牙囊是牙齿发育期间包绕牙胚的疏松结缔组织,其组织来源于外胚间充质,是牙骨质、牙槽骨和牙周膜的起源组织,含有干细胞和形成牙周组织的前体细胞亚群[1, 2]。这些细胞不仅在牙齿萌出中发挥着重要作用[2],而且在一定条件刺激下可以形成牙骨质、牙周膜以及牙槽骨[3, 4]。经典牙齿发育学说中,在牙胚的生长发育过程中,牙囊的大部分组织与牙髓组织被牙冠或者赫特维希上皮根鞘所隔离,使得牙囊组织中的牙囊干细胞与牙髓组织中的牙髓干细胞存在直接或间接的接触[5]。因此在牙胚的发育过程中,牙髓干细胞可能对牙囊干细胞具有促进增殖、分化的作用,但目前相关报道较少。

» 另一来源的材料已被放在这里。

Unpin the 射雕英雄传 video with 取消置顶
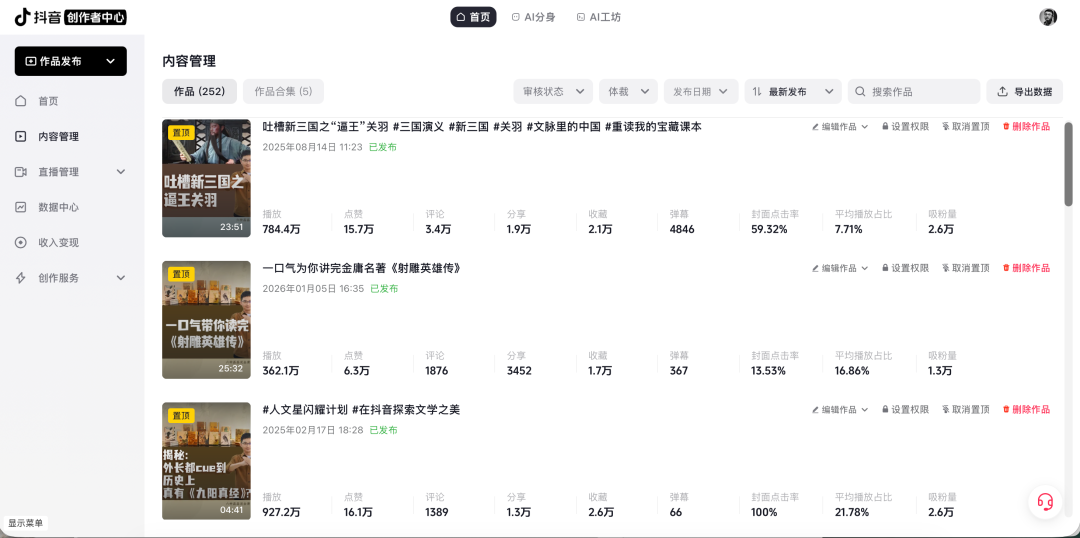Image resolution: width=1080 pixels, height=538 pixels. coord(966,268)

为了进一步验证这个假设,本实验通过体外建立人牙囊细胞(human dental follicle stem cells,HDFSCs)与人牙髓细胞(human dental pulp stem cells,HDPSCs)共培养体系,探索HDPSCs通过细胞间的间接接触对HDFSCs增殖、成骨分化的作用。

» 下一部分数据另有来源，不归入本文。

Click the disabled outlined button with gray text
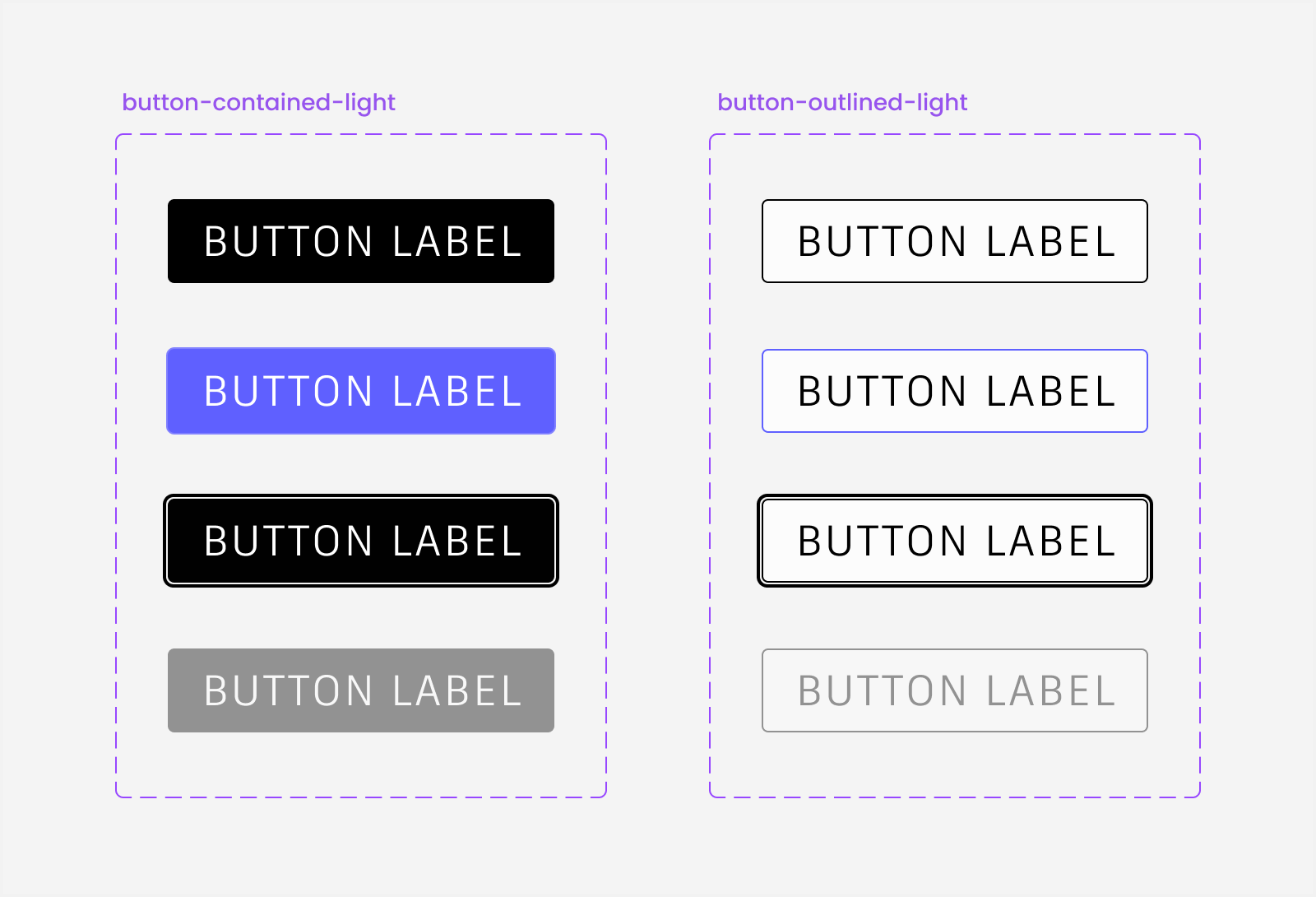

1 材料与方法 1.1 材料 1.1.1 主要实验仪器超净工作台(苏州安泰空气技术公司);梯度PCR仪(Eppendorf公司);CO2培养箱(Thermo Scientific公司);倒置相差显微镜(Carl Zeiss公司);分选型流式细胞仪(BD influx公司);正置荧光显微镜(Nikon公司);荧光定量PCR仪(Bio-Rad 公司)。
1.1.2 主要试剂DMEM/F12 1 ∶1培养基(Gibco公司);胎牛血清(FBS,Gibco公司);PBS(HyClone公司);兔抗人波形丝蛋白抗体(ImmunoWay公司);鼠抗人角蛋白(CK-14)抗体(Santa Cruz 公司);羊抗兔抗体(中杉金桥公司);羊抗鼠抗体(Abbkine公司);鼠抗人CD34、CD73、CD105及Strol-1抗体(BD Biosciences公司);RNA抽提试剂盒、反转录试剂盒及Syber Green荧光定量PCR检测试剂盒(TaKaRa公司);CCK-8试剂盒(Dojindo公司);Transwell小室(Corning公司)。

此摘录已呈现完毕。